PASSAGE SHOWN:
This theme is nothing new in talk about “energy issues”, especially where economists are involved. It’s also delusional fantasy. It’s thoroughly disconnected from reality. Unfortunately, it’s also an idea that takes hold among many people who are more focused on wishes of how they want things to be than they are on how things are in reality.

There were two guests, both members of the U.S. Congress. They were congressional Representative Jay Inslee and Senator David Vitter. It was noteworthy, really profound, to see the differences in what the two men said. I won’t bother trying to recall and summarize what Vitter said. I mainly discarded it from my mind once I had given it a hearing, because it was an unfortunately typical example of superficial clichés and far too common avoidance and denial. What mattered was that Inslee had a chance to speak, however briefly, and despite the chatter of Vitter and the show’s host interfering.

He did manage to point out a few basic, fundamental, matters of fact that got right to the biggest and most relevant points about oil and the matter of oil prices. These things he managed to get out among the chatter were: the increasing demand and consumption of oil by China, the current ongoing state of things looking very much like the worldwide peak of oil production may have been reached, and the physical reality that, despite a very popular (and simply ignorant) misconception about oil resources within U.S. territory, we could drill oil wells on every piece of real estate in the United States and we simply will not raise U.S. national oil production rate levels to what people wish.

SHORT EXERCISE: Pick up the commentary on oil prices and the two congressional guests above, writing on from its final sentence.

PROVIDED DATA:

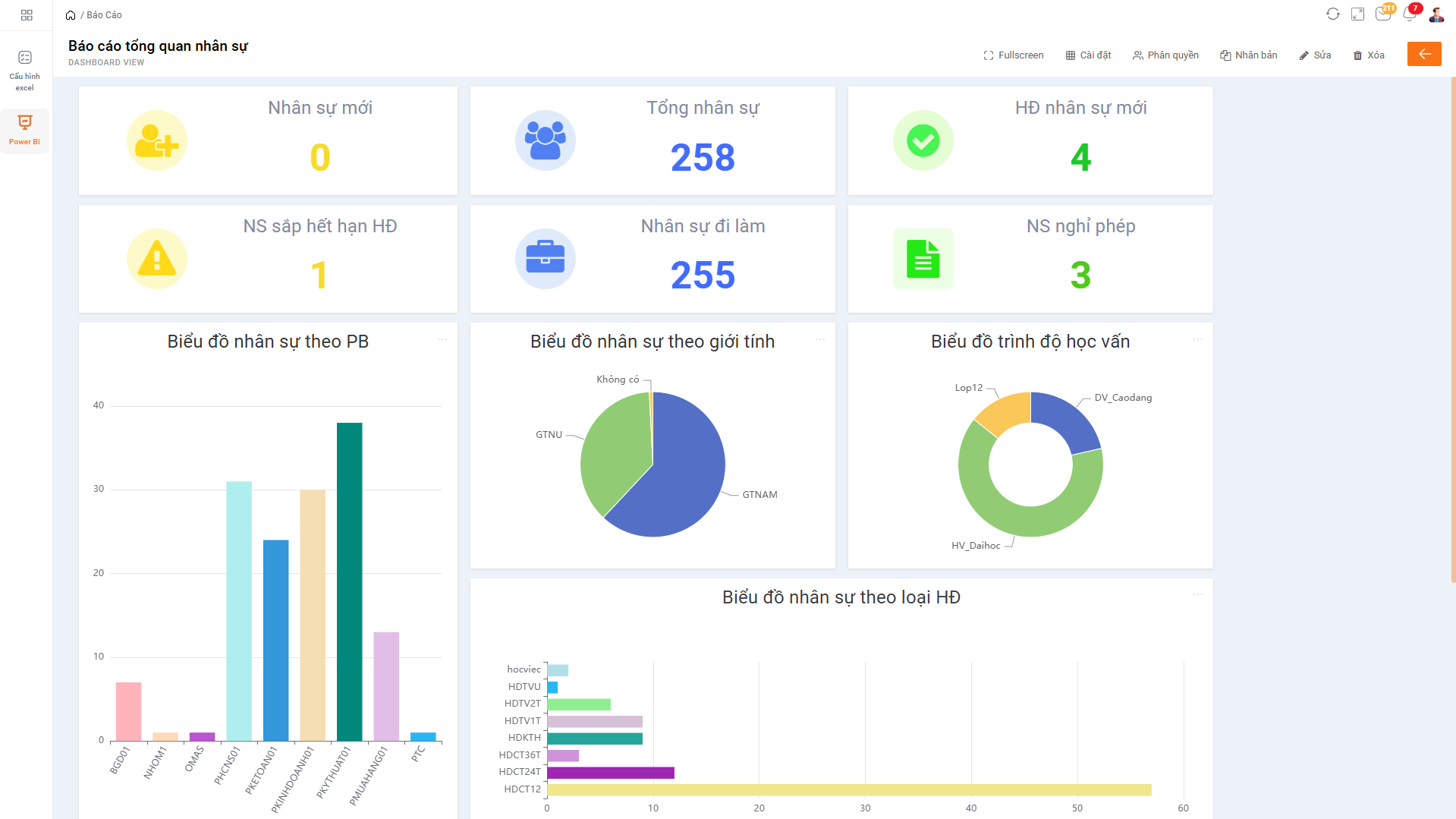Open the apps grid menu icon

pos(27,15)
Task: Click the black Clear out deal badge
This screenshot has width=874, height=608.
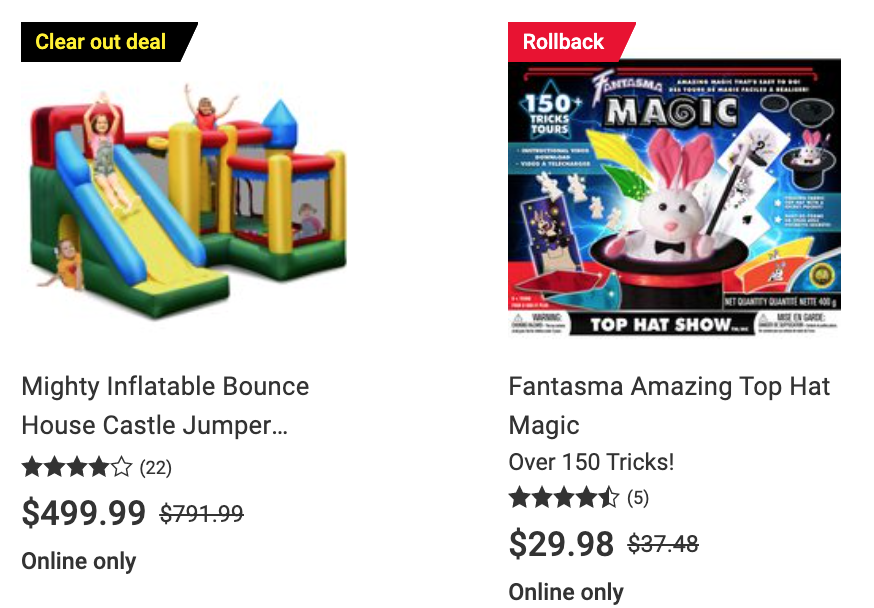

EXERCISE RESPONSE:
He was simple, concise, right to the point, and absolutely right on all counts. These things were topics that should have been discussed honestly and rationally and realistically for the full duration of the show. As it was, I was impressed that Inslee even managed to get these points in at all, and even then, I suspect that for the huge majority of the viewers watching this, it was lost in the flow of bullshit.

There are many people who understand our situation regarding petroleum and the broad subject of “energy”. The stuff is not secret, and it does not require some kind of genius insight and deep professional specialist levels of education and knowledge. The bad news is that to find yourself in this group of people clearly seems to put you in a terribly small minority group. It’s a small enough segment of humanity that whenever anybody talks about this subject based in actual reality of things like the resources involved and how the physical universe actually works, it’s probably just dismissed most of the time. You’re a crackpot. A “doomsayer”.

One problem is that this is a complicated subject. On the other hand, there are a few basic concepts that need to be understood, but for anybody with reasonable intelligence and a decent basic education (I’m talking about high school level science here), it’s possible to get your head around some basics without making it into a major study. With that, you can look at a lot of things and be able to figure out quite a bit on your own and sort out many things for yourself.

The most important basics:

  • The general concept of the pattern over time of oil production, laid out by geologist M. King Hubbert over 50 years ago, generally referred to in short form as “Hubbert’s Peak” or “Peak Oil“. This is absolutely fundamental and critical to understand. Seriously, there is no overstating the importance of grasping this. It’s this simple; if you don’t understand the idea of this, you literally cannot deal with any real serious consideration of any questions or issues about petroleum. You just can’t. This is one of those things where once you wrap your head around it, you’ll see why.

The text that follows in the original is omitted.